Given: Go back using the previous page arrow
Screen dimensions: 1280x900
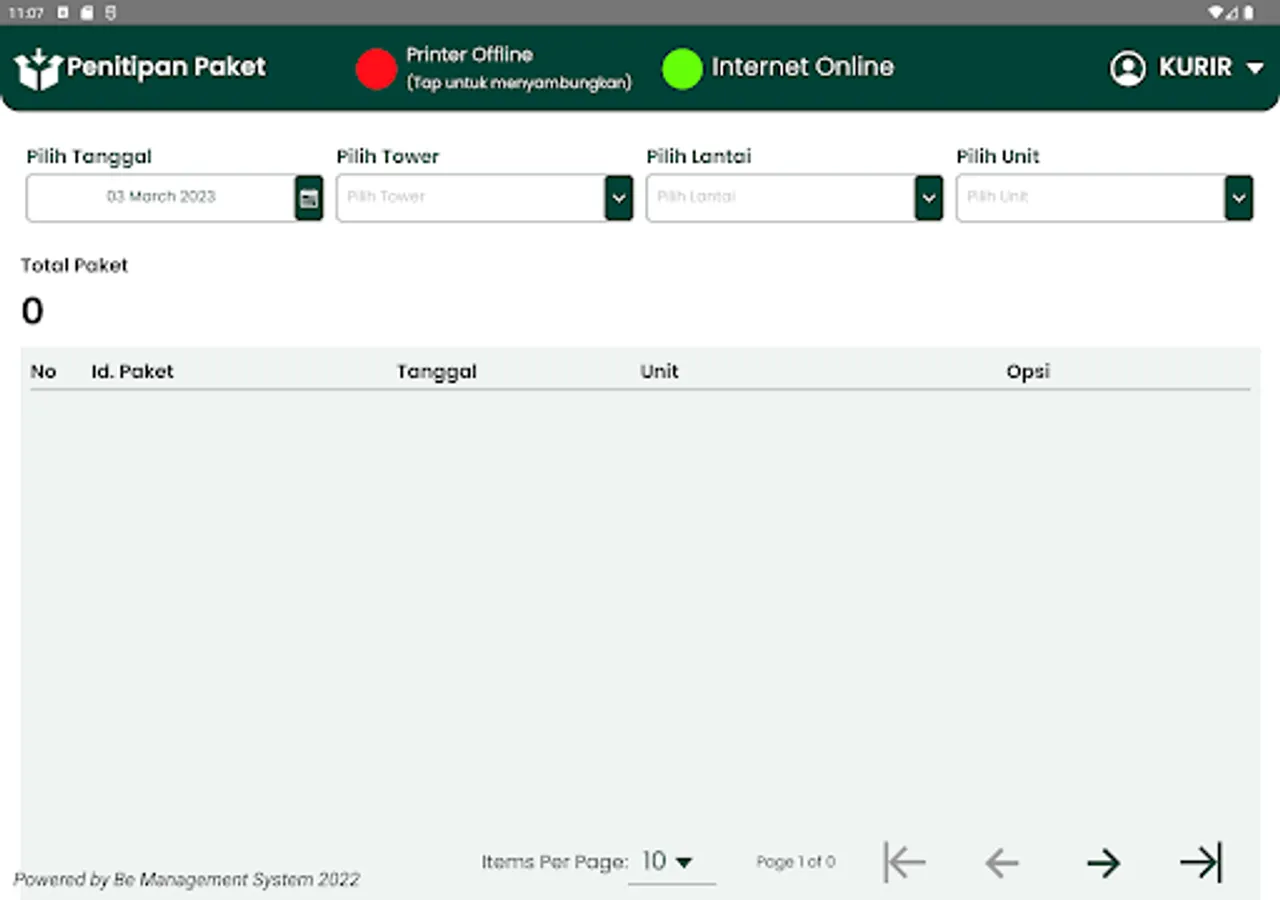Looking at the screenshot, I should tap(1001, 862).
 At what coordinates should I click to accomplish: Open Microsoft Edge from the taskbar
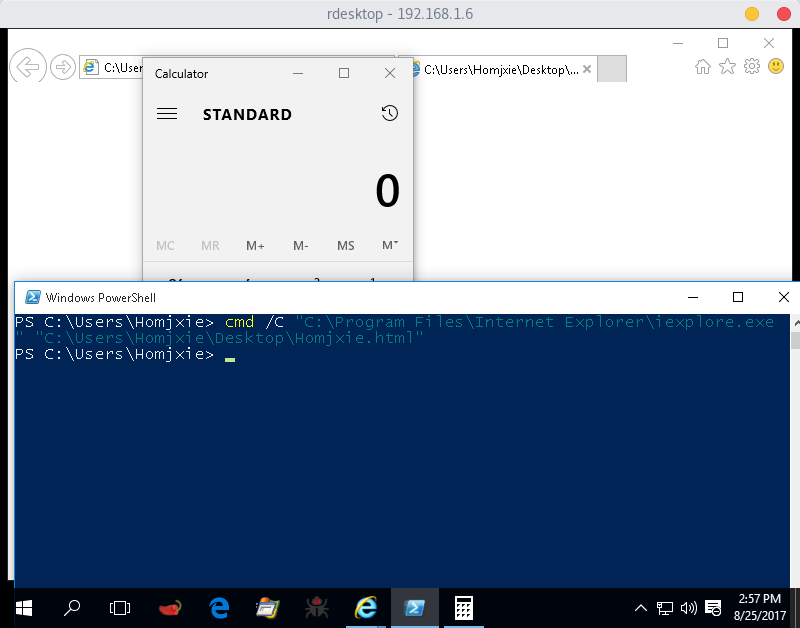(x=218, y=607)
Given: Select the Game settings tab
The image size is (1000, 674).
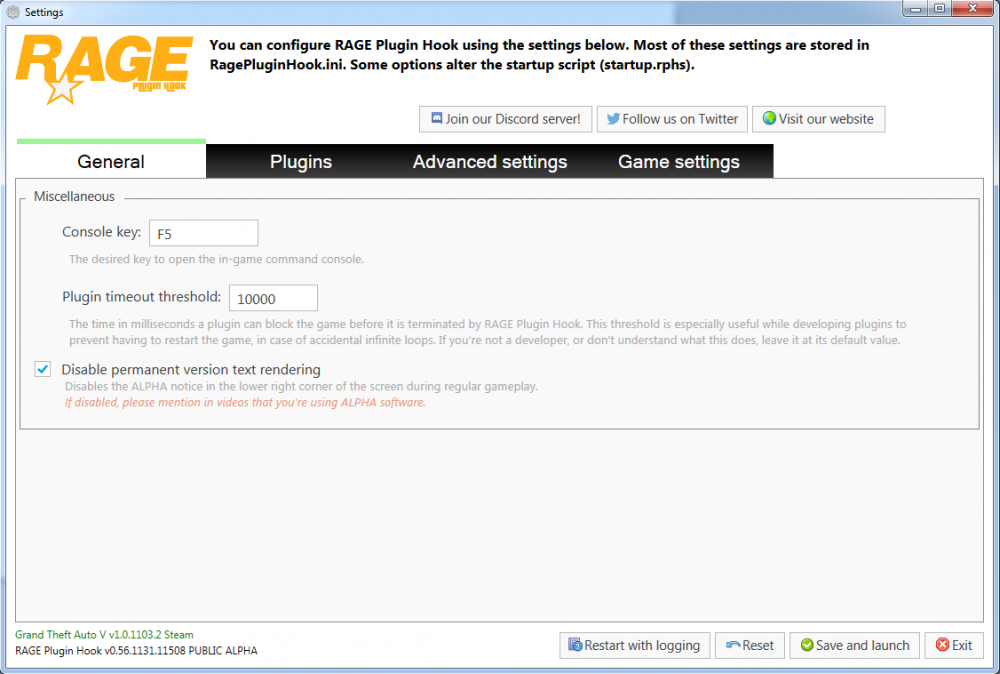Looking at the screenshot, I should click(679, 161).
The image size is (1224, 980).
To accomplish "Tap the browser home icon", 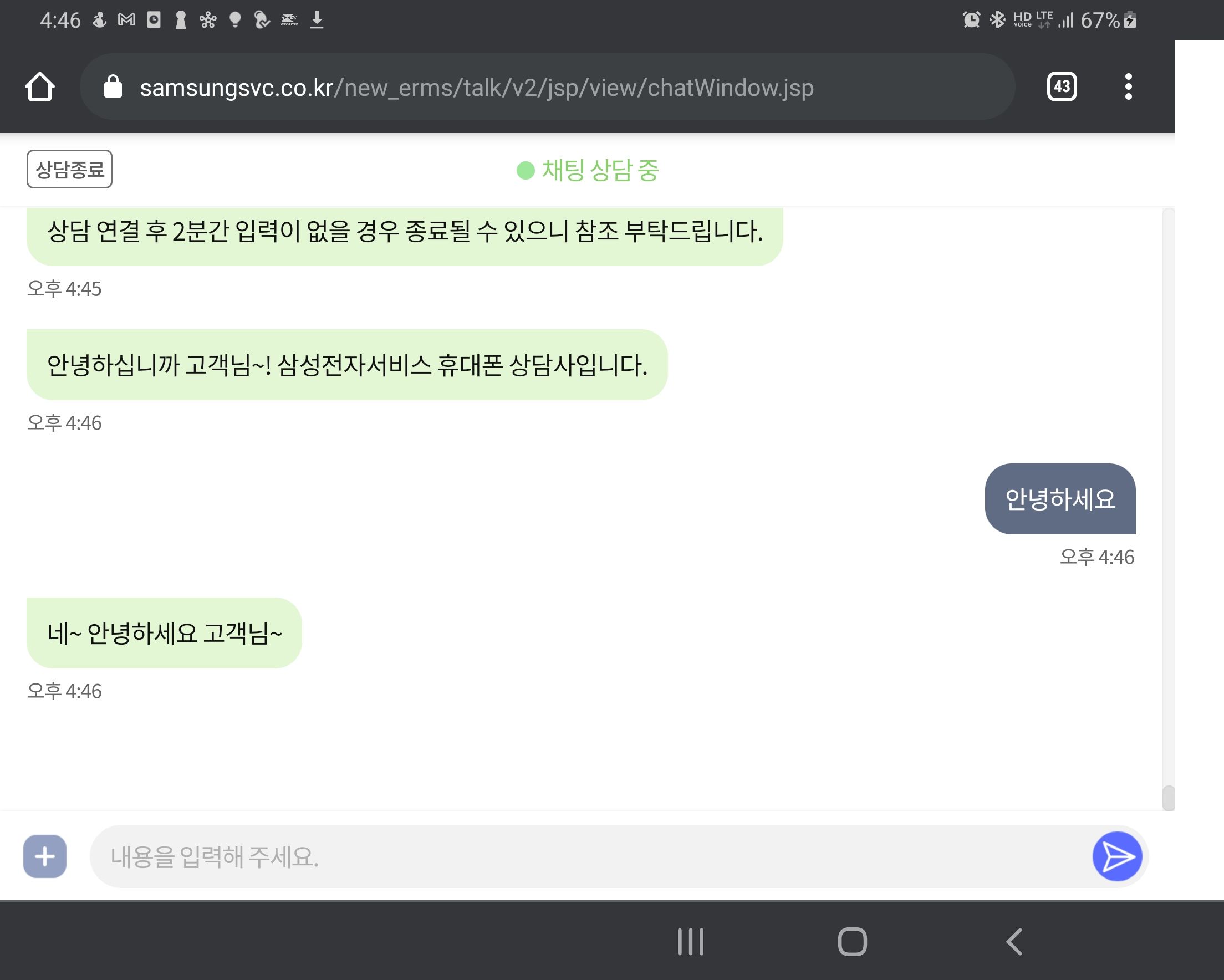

____________

Put the lines of the listing, starting at the line that contains "Given: Select the Game settings tab" and ending at the last line of the listing, into a JSON list of strings with one string per line and no blank lines. Leave the pictures out of your answer.

[
  "Given: Select the Game settings tab",
  "The image size is (1000, 674).",
  "Looking at the screenshot, I should click(679, 161).",
  "The image size is (1224, 980).",
  "To accomplish \"Tap the browser home icon\", "
]